# Work instruction:
In the passage on Morgenthau's claims about Iran and Venezuela, copy word for word the stretch from "But the logic" through "the objective viewer.".

# Excerpted text:
^^^^

As you can see, Morgenthau provides no evidence to back any of his wild accusations, yet Quico and other sycophants of the empire gladly offer up their support for this nonsense for its propagandistic value and as a way to slander Venezuela.

What is perhaps the most obvious contradiction of Morgenthau's logic is that it is apparently okay for the US to have close relations with many nations in Iran's proximity including Israel and Pakistan, (who they have supplied with nuclear weapons), Saudi Arabia, and of course Iraq and Afghanistan (which they have invaded and taken over.) But for some reason it is a grave threat if Iran has relations with any country in the U.S.'s "backyard" (yes, he actually calls Venezuela the U.S.'s backyard!).

But the logic of imperialism is so ingrained in the psyche of sycophants like Quico and gang that they are incapable of perceiving what is so obvious to the objective viewer.

^^^^

# Provided material:
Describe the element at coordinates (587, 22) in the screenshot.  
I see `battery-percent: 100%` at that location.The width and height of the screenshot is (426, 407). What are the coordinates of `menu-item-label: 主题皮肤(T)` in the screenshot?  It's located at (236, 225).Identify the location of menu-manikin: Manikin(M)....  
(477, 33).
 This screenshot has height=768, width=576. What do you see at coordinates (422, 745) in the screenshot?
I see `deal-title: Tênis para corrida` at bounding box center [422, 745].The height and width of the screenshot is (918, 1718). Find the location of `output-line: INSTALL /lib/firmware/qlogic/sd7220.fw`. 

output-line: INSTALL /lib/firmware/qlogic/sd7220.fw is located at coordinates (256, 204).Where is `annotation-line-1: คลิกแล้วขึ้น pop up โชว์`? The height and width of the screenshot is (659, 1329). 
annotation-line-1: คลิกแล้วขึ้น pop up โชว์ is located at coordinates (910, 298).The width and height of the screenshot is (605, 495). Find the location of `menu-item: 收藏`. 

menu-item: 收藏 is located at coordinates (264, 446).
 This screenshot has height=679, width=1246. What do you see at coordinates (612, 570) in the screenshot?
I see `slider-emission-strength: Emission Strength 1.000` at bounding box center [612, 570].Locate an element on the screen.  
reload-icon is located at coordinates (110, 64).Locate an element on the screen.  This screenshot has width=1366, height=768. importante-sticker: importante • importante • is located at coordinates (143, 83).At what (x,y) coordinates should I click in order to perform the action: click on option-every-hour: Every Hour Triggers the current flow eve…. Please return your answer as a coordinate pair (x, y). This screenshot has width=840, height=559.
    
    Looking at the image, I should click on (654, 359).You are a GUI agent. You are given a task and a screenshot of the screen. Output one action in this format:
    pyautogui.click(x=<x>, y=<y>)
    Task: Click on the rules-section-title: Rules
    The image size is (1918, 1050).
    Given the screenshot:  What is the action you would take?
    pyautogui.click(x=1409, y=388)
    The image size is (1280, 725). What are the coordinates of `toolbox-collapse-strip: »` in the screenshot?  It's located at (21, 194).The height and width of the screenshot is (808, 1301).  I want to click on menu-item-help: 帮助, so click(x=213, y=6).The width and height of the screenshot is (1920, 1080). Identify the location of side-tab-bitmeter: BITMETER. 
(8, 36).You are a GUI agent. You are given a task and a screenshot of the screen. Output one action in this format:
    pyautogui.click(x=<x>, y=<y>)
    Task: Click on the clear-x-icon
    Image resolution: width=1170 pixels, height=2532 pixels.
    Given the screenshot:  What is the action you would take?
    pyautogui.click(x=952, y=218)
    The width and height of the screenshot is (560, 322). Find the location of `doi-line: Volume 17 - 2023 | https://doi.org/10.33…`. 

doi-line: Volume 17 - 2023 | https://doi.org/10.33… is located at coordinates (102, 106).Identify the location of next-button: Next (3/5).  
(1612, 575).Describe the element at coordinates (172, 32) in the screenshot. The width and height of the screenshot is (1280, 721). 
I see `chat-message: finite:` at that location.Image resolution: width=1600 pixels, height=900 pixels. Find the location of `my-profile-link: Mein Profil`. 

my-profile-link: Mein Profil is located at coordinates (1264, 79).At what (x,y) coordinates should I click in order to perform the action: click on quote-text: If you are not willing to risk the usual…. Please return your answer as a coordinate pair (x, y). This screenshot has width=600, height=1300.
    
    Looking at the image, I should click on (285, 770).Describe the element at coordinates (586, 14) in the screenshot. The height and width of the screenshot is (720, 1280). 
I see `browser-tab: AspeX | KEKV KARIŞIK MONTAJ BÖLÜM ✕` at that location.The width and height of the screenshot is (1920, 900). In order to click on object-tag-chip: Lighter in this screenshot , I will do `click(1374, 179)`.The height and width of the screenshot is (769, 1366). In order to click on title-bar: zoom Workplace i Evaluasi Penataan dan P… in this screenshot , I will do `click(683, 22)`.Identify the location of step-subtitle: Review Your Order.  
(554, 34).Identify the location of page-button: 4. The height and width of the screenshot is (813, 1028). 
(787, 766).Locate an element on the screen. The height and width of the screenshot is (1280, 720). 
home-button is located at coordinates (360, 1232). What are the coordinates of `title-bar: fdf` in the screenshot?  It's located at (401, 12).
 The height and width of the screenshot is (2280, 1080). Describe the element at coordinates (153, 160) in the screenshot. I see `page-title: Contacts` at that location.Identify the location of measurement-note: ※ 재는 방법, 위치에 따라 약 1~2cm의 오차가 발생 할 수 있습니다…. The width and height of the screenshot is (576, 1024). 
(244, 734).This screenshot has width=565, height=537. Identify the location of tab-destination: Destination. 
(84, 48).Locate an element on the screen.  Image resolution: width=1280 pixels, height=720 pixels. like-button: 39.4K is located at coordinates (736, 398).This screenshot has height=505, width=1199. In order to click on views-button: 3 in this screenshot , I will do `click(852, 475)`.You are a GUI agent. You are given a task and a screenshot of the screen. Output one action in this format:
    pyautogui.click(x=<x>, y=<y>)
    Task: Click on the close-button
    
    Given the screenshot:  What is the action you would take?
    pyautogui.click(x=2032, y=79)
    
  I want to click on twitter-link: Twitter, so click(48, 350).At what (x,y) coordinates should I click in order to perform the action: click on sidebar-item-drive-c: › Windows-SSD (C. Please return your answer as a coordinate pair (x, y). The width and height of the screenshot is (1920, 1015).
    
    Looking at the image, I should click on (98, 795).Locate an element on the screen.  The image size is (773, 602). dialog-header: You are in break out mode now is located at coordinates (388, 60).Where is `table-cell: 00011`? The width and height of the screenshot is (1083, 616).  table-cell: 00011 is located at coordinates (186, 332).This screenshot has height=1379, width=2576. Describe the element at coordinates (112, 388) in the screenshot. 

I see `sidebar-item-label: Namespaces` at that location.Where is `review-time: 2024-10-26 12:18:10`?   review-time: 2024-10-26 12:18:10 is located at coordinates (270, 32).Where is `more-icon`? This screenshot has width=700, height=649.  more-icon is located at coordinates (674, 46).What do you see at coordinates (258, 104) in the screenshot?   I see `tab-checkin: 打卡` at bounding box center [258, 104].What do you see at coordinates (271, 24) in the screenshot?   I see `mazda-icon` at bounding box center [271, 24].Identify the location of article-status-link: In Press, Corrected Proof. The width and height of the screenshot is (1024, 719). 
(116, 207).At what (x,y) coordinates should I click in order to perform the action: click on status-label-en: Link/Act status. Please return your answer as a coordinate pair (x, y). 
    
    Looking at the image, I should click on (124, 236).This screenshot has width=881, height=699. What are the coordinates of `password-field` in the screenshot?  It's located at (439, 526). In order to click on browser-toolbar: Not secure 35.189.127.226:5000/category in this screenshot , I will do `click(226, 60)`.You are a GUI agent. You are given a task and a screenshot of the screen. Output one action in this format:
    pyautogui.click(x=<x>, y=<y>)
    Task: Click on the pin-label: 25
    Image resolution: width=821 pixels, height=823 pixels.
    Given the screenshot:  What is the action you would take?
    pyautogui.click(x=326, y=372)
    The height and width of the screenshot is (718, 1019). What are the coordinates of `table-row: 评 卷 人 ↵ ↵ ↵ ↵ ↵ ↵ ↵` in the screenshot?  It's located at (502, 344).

^^^^

# The completed task:
But the logic of imperialism is so ingrained in the psyche of sycophants like Quico and gang that they are incapable of perceiving what is so obvious to the objective viewer.